Crimes de droit international

Dans le droit pénal espagnol, la définition de la disparition forcée en tant que crime contre l’humanité ne répondait toujours pas aux obligations du pays au regard du droit international, malgré la ratification par l’Espagne de la Convention internationale contre les disparitions forcées [ONU].
 Le 27 février, la Cour suprême a acquitté l’ancien juge Baltasar Garzón de l’accusation de forfaiture. Le magistrat était notamment poursuivi pour violation de la Loi d’amnistie de 1977, à la suite de l’ouverture d’une enquête, en 2008, sur la disparition forcée de 114 266 personnes entre juillet 1936 et décembre 1951. Bien qu’elle l’ait acquitté, la Cour suprême a conclu que Baltasar Garzón avait mal interprété la loi en qualifiant de crimes contre l’humanité les faits sur lesquels il enquêtait. D’après la Cour, ces faits n’étaient pas considérés comme des crimes contre l’humanité par la législation espagnole au moment où ils ont été commis. Ce jugement pourrait écarter toute possibilité d’enquêter en Espagne au titre du droit international sur les crimes commis dans le passé.

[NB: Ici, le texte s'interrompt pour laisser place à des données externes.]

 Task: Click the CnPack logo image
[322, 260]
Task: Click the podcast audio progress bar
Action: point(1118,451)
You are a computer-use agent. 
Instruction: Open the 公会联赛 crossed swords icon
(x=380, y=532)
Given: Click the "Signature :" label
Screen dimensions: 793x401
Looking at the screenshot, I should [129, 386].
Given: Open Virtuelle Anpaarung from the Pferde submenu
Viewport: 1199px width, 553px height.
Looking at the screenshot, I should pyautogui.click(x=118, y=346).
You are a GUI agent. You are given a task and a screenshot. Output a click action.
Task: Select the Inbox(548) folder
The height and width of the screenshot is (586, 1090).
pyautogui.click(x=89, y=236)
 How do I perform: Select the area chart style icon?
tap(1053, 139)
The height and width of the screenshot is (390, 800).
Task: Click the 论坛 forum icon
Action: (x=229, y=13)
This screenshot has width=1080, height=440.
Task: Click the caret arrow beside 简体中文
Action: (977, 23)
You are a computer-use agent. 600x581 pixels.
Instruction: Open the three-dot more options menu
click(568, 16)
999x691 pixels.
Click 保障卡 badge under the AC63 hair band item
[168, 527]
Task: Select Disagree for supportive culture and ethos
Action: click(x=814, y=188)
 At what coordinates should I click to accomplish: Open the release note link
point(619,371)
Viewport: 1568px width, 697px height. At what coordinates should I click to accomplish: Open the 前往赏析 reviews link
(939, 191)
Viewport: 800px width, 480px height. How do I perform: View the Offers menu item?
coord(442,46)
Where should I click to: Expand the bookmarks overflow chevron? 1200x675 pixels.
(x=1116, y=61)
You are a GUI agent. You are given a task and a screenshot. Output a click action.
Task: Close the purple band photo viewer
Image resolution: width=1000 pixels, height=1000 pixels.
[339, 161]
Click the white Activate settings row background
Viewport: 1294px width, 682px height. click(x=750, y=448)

Droits en matière de logement

Le gouvernement a mis en place des réformes législatives dans le contexte de la crise économique sans évaluer leurs conséquences sur les droits des personnes vulnérables.
 À Madrid, les expulsions forcées se sont poursuivies à Cañada Real, bien que la Loi n° 2/2011 du 15 mai 2011 engage les autorités locales à consulter les résidents affectés et à tout mettre en œuvre pour parvenir à un accord et éviter les expulsions. Toujours à Madrid, 300 personnes ont été expulsées du quartier informel habité par des Roms à Puerta de Hierro sans qu’on leur ait proposé de solution de relogement acceptable.
 En juin, le Comité des droits économiques, sociaux et culturels [ONU] s’est dit inquiet de la poursuite de ces expulsions, conduites sans que les garanties d’une procédure régulière soient respectées, sans que les personnes concernées soient consultées au préalable, et sans qu’il leur soit offert de solution de relogement ou d’indemnisation. Le Comité a également recommandé à l’Espagne de mettre en place un cadre législatif qui instaure les prescriptions et les procédures qu’il convient de suivre avant de procéder à une expulsion.